After all this time, MS still refuses to change its business model (MS = just the OS, marginalize the hardware vendors to accept negligible profit).
But it’s not even cutting edge at OSes — come on, “tiles”? MS still follows most of what Apple does, 2 steps behind. So its products by definition have to be a kludge between an uninspired MS-OS and what hundreds of hardware and millions of software developers want, with predictable snafu. With the possible exception of the Kinect platform, MS seems to waste the majority of its talent making, mismanaging, and repairing partnerships — not making consistent, uniform, clean products that anyone can use comfortably.
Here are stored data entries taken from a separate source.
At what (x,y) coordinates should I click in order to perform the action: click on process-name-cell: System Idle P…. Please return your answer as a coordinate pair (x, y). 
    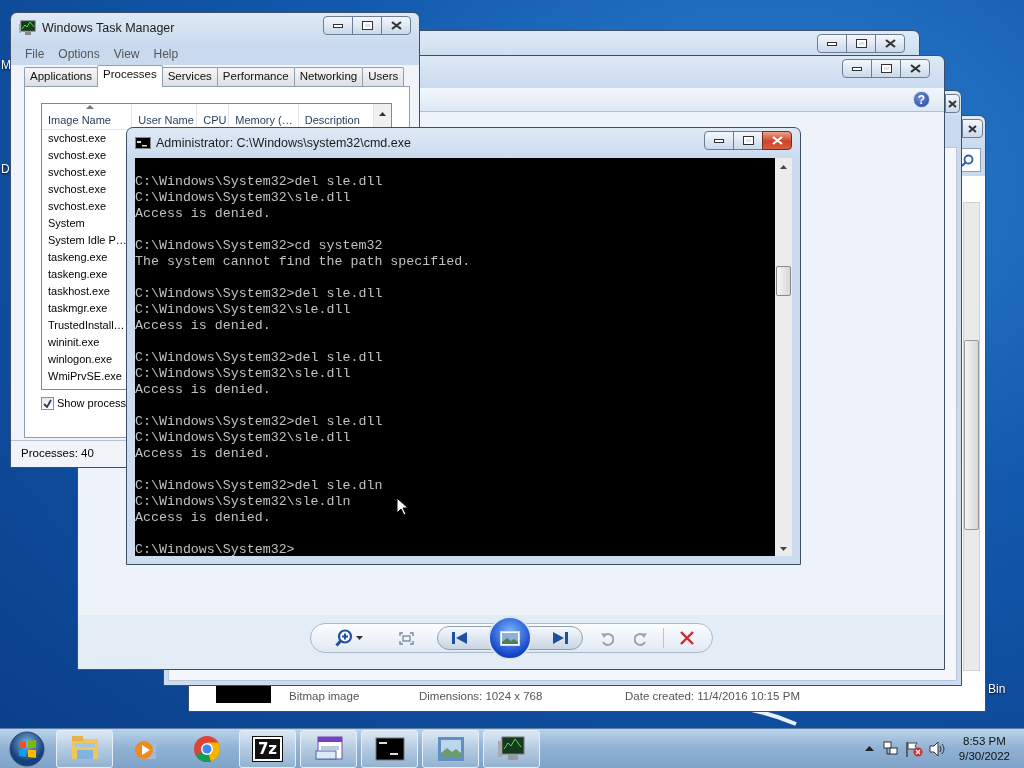
    Looking at the image, I should click on (84, 240).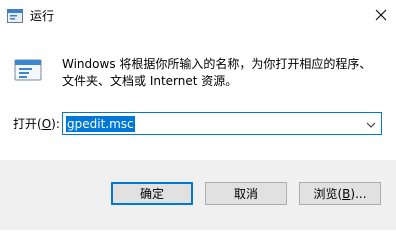  What do you see at coordinates (152, 194) in the screenshot?
I see `ok-button: 确定` at bounding box center [152, 194]. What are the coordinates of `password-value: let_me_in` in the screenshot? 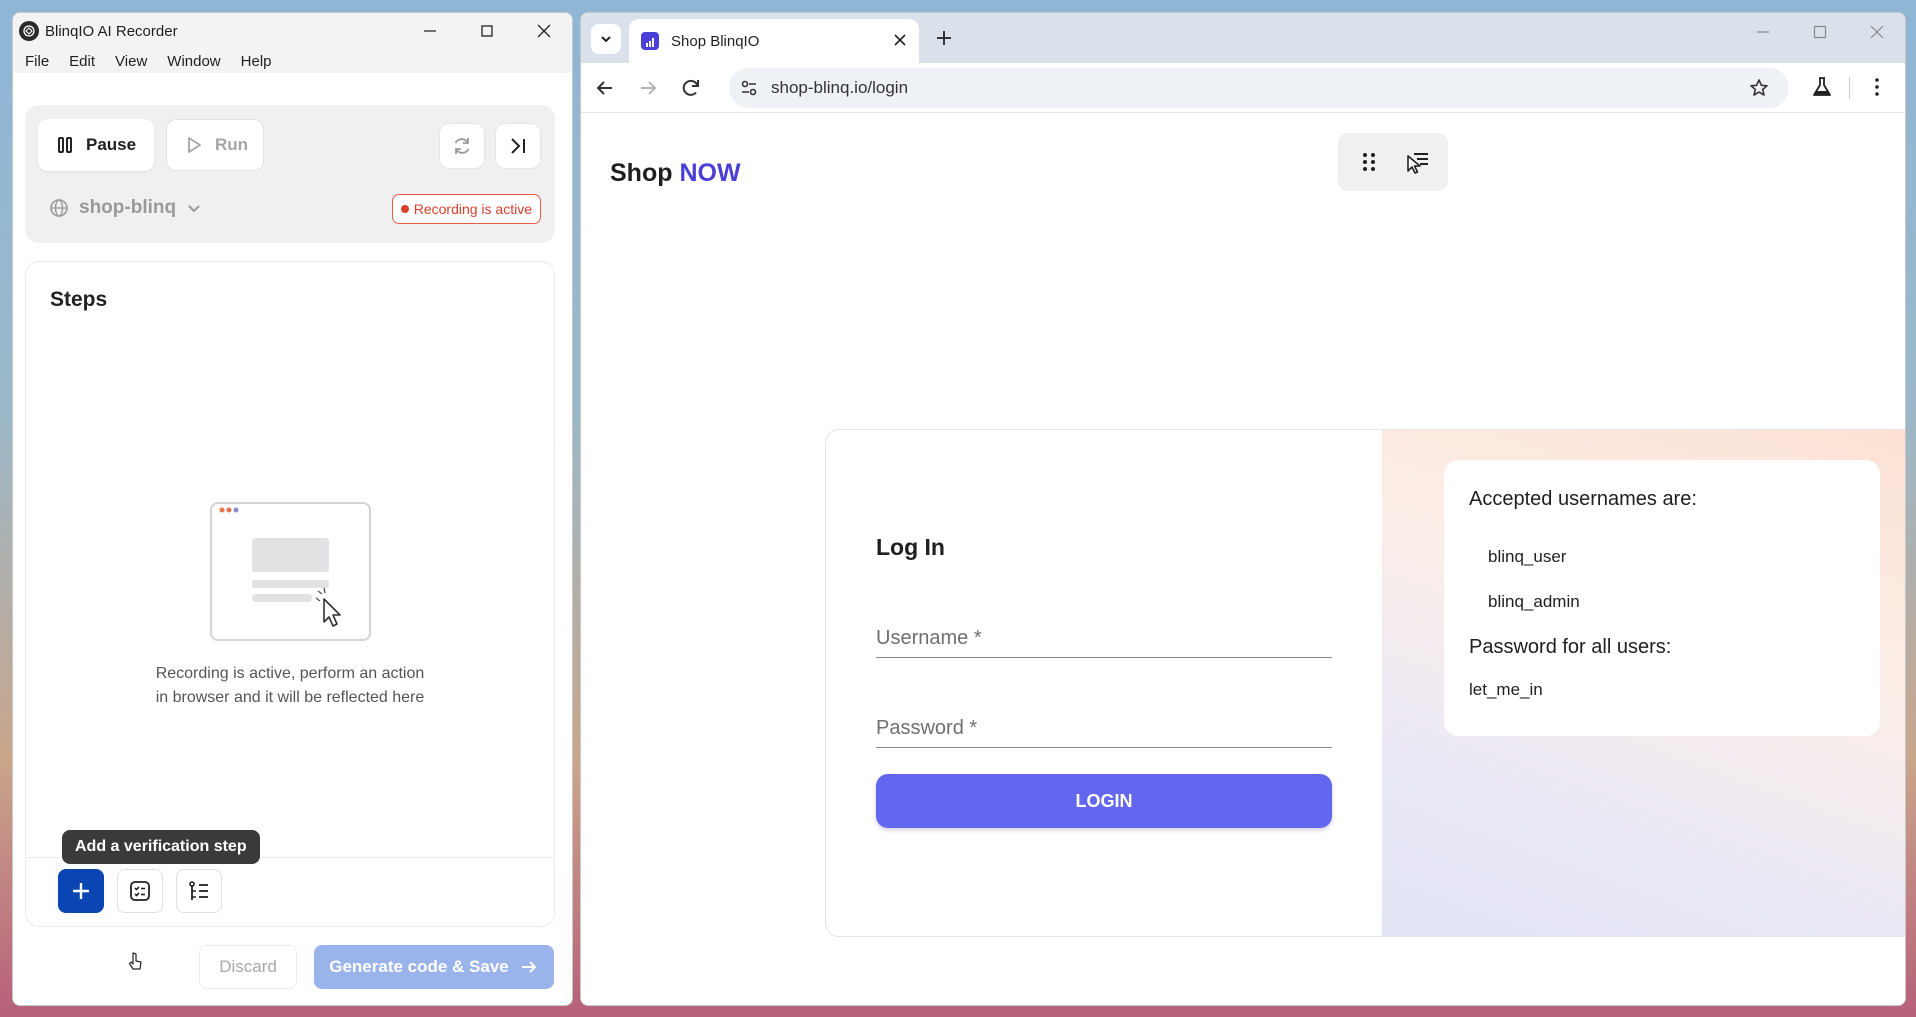 It's located at (1506, 690).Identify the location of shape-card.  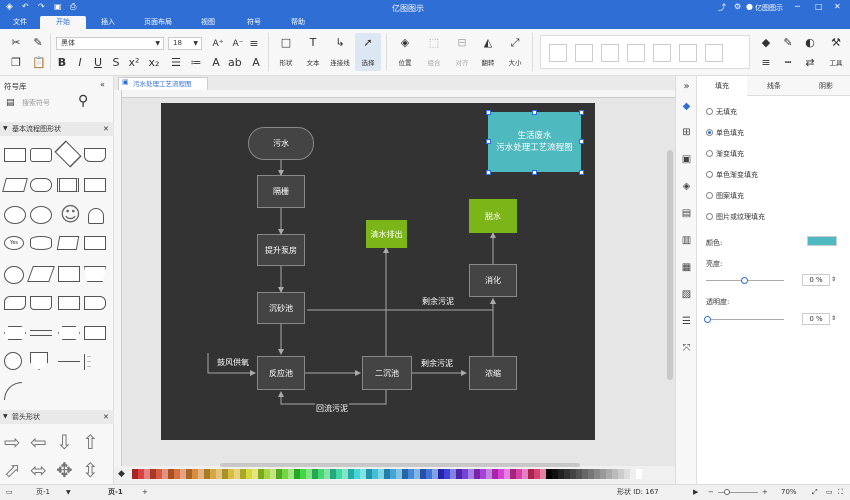
(41, 274).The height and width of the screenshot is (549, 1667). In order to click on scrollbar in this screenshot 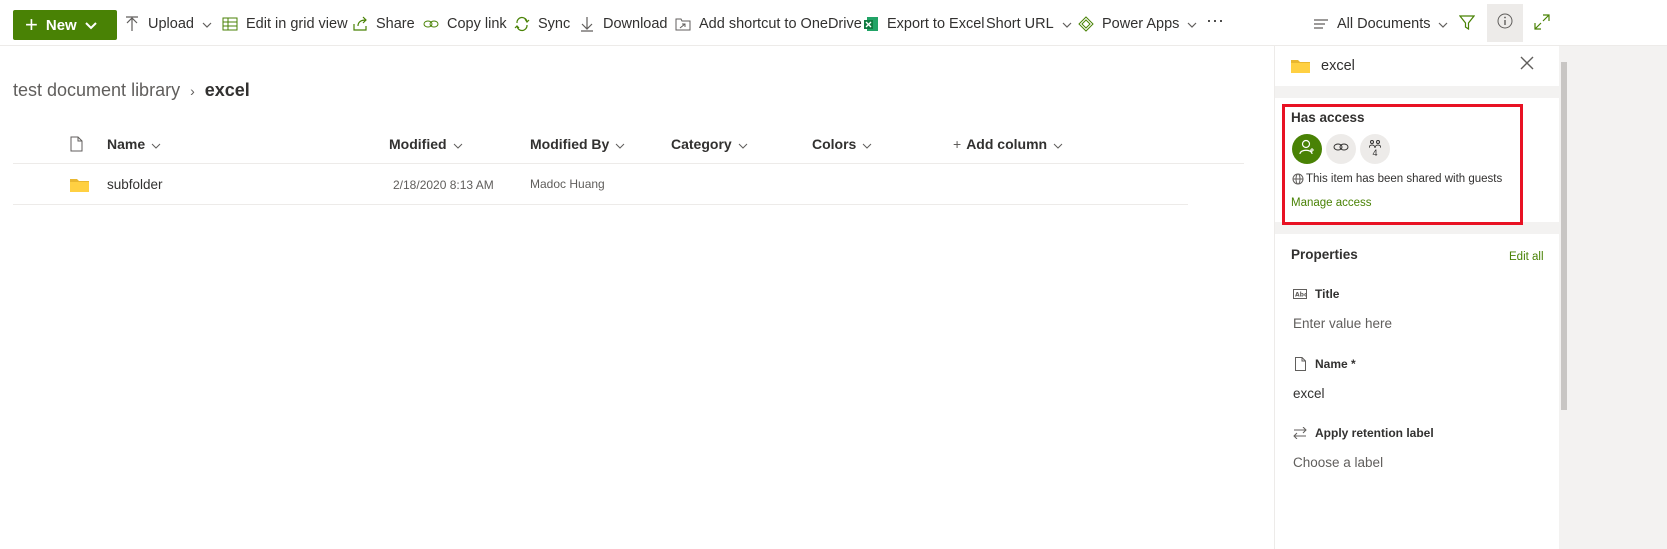, I will do `click(1564, 298)`.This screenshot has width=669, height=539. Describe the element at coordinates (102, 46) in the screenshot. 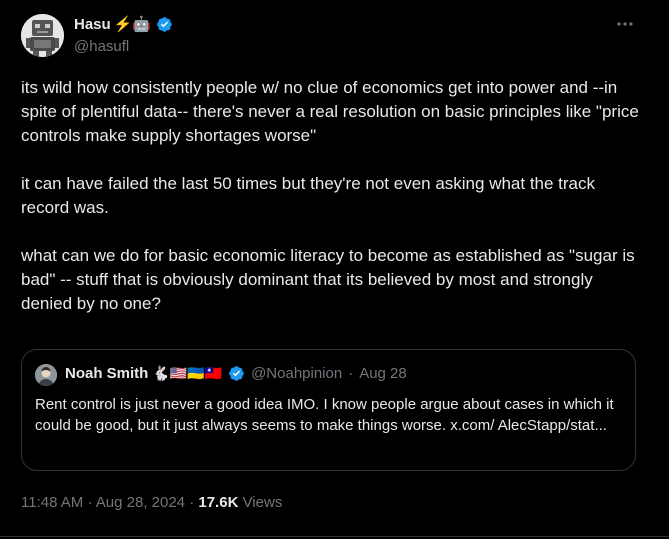

I see `author-handle: @hasufl` at that location.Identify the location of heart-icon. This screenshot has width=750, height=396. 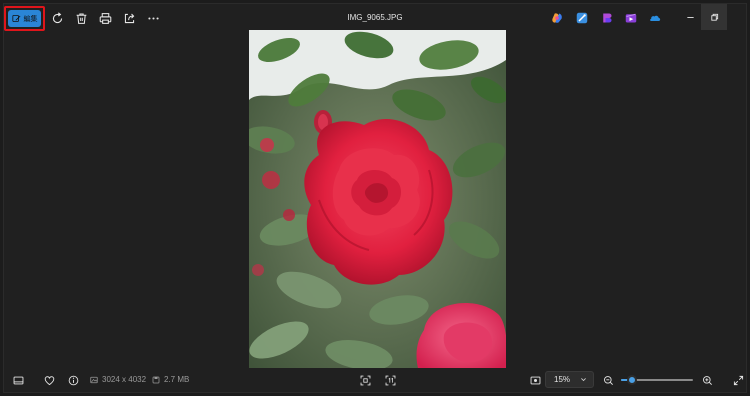
(49, 380).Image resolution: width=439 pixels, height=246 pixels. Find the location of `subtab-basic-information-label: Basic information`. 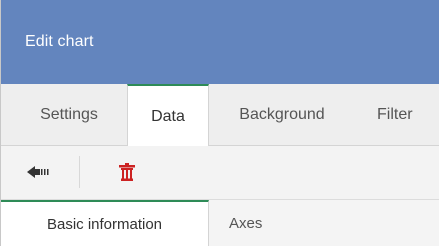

Without corporate contracts, Ballmer would have been toast long ago. But happy for him, corporate IT absorbs new innovation only about every 5-6 years, or every 1-2 hardware cycles. Look how many rely on XP. “we’ve always done it that way”, “we know how to fix it when it breaks”, “it’s good enough for now”.
So that leaves Apple to reach the intelligent independent computer users and small business owners. I doubt that’s the majority of the total computer market, but it’s all Apple’s for the taking as long as they don’t let the hubris grow too much or price themselves out of the mainstream.
Ballmer is a sales guy (and nothing else it seems) and sales guys watch the recent and long term sales numbers. When the sales rate of your product are dropping and someone else’s are going up, that is all they obsess about. Ballmer sees the cliff Microsoft is now going over.
As for the rest of Microsoft’s problems, it would take a full decade to create a clear clean OS. Look how long it took Steve Jobs and Apple to transition from the OS9 to the OS X which the iOS is stripped down from. Keep in mind that Steve Jobs spent a lot of time at Next developing the core of OS X.
Microsoft doesn’t have 10 or 20 years to fix this and giving up on the old Windows OS now leaves no reason to stay with Microsoft. If you are switching OS, you would be far ahead of the beta OS’s to just go OS X and most of their customers will be cloud based and OS independent. Mac’s OS X can also run Windows OS so why go with the unknown when all your Apple devices work with your Macs.
Microsoft is Road Kill and will need a few years to publicly acknowledge it.